> [Problem details]: Look through the material below and show every line with the word "give".

> [Listed records]:
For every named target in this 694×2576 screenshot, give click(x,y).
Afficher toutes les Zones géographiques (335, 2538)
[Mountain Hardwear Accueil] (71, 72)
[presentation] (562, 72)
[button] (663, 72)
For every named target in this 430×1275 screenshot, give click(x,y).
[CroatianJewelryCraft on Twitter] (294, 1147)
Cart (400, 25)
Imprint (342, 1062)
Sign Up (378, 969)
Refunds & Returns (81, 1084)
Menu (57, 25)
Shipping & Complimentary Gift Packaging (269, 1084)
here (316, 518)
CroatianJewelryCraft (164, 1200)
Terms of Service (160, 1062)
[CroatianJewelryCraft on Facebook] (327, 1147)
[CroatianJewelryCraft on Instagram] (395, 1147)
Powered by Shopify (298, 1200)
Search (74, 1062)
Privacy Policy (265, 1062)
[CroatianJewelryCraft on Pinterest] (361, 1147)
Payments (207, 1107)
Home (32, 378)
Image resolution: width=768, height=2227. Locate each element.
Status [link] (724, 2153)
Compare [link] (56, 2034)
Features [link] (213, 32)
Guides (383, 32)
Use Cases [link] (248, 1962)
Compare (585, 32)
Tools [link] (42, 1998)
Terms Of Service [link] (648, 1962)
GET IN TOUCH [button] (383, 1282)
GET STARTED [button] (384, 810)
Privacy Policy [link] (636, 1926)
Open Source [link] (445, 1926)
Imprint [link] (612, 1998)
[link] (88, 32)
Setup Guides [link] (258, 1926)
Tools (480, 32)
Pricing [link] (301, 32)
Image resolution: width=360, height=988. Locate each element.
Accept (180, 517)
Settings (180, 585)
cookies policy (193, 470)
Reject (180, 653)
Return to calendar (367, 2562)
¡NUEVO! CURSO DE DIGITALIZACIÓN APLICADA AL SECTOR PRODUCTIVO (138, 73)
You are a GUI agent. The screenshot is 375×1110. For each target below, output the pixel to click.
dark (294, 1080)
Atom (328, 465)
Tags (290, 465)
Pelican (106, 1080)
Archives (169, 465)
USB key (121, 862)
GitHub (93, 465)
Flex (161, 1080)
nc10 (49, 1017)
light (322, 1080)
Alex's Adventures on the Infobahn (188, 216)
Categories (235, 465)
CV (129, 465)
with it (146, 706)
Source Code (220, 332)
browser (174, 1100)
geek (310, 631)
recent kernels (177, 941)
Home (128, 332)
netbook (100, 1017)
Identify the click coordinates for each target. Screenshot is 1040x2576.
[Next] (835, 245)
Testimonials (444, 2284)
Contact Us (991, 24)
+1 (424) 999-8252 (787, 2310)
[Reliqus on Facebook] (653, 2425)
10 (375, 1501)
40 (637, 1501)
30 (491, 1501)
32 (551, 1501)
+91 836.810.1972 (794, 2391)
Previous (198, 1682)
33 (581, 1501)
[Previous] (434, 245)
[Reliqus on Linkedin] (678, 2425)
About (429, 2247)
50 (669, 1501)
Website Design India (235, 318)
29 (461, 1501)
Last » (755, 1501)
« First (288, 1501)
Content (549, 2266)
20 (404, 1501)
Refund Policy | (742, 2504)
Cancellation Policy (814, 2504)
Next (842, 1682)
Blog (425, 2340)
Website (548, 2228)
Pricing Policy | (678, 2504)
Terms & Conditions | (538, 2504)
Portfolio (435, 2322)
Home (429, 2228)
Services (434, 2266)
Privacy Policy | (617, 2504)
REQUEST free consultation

> [Exercise result]:
For every named target in this 694×2576 screenshot, give click(x,y).
For every named target in this 430×1275 screenshot, give click(x,y).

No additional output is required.